What needs to be done> Two lines in the listing below mark the span: one contains "Click the 0%獲得 bonus heading" and one contains "Screen dimensions: 386x619". Reproduce both of them and everything between, exactly.

Exercise input>
§
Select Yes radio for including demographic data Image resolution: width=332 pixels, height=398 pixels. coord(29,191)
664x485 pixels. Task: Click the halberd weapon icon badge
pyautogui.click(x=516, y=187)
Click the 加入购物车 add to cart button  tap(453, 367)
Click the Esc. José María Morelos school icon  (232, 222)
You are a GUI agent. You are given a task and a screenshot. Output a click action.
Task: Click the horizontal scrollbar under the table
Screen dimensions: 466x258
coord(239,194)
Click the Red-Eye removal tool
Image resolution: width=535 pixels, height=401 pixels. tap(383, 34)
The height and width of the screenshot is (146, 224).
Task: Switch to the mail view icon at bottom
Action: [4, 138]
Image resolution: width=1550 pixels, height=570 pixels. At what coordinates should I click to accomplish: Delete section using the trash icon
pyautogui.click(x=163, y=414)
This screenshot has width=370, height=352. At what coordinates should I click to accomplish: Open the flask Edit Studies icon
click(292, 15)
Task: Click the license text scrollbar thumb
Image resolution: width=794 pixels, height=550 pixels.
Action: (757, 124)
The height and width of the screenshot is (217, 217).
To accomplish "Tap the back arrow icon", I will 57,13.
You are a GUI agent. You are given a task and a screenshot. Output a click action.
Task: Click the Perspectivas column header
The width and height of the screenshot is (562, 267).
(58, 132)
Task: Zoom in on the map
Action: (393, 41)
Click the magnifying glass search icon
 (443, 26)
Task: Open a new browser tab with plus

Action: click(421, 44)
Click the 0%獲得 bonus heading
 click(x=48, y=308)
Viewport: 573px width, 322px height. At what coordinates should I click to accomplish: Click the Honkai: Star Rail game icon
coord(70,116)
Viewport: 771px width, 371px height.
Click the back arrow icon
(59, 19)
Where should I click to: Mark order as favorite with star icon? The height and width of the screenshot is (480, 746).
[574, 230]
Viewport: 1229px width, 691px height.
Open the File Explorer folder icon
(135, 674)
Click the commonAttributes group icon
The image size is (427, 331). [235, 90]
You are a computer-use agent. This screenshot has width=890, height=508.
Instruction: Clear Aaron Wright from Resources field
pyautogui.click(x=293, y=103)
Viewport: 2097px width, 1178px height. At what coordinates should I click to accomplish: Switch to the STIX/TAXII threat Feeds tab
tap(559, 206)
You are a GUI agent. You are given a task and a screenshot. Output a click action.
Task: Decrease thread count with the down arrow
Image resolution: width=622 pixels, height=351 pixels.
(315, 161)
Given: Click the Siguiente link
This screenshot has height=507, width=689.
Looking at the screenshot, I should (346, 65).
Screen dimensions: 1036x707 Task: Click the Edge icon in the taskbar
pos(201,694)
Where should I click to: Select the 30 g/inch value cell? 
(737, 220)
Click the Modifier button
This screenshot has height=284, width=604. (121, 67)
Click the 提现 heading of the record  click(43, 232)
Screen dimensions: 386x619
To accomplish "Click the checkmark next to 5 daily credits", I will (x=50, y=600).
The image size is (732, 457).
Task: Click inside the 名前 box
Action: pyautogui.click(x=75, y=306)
§
Response>
Click the 0%獲得 bonus heading
 click(x=48, y=308)
Viewport: 573px width, 322px height. At what coordinates should I click to accomplish: Click the Honkai: Star Rail game icon
coord(70,116)
Viewport: 771px width, 371px height.
Click the back arrow icon
(59, 19)
Where should I click to: Mark order as favorite with star icon? The height and width of the screenshot is (480, 746).
[574, 230]
Viewport: 1229px width, 691px height.
Open the File Explorer folder icon
(135, 674)
Click the commonAttributes group icon
The image size is (427, 331). [235, 90]
You are a computer-use agent. This screenshot has width=890, height=508.
Instruction: Clear Aaron Wright from Resources field
pyautogui.click(x=293, y=103)
Viewport: 2097px width, 1178px height. At what coordinates should I click to accomplish: Switch to the STIX/TAXII threat Feeds tab
tap(559, 206)
You are a GUI agent. You are given a task and a screenshot. Output a click action.
Task: Decrease thread count with the down arrow
Image resolution: width=622 pixels, height=351 pixels.
(315, 161)
Given: Click the Siguiente link
This screenshot has height=507, width=689.
Looking at the screenshot, I should (346, 65).
Screen dimensions: 1036x707 Task: Click the Edge icon in the taskbar
pos(201,694)
Where should I click to: Select the 30 g/inch value cell? 
(737, 220)
Click the Modifier button
This screenshot has height=284, width=604. (121, 67)
Click the 提现 heading of the record  click(43, 232)
Screen dimensions: 386x619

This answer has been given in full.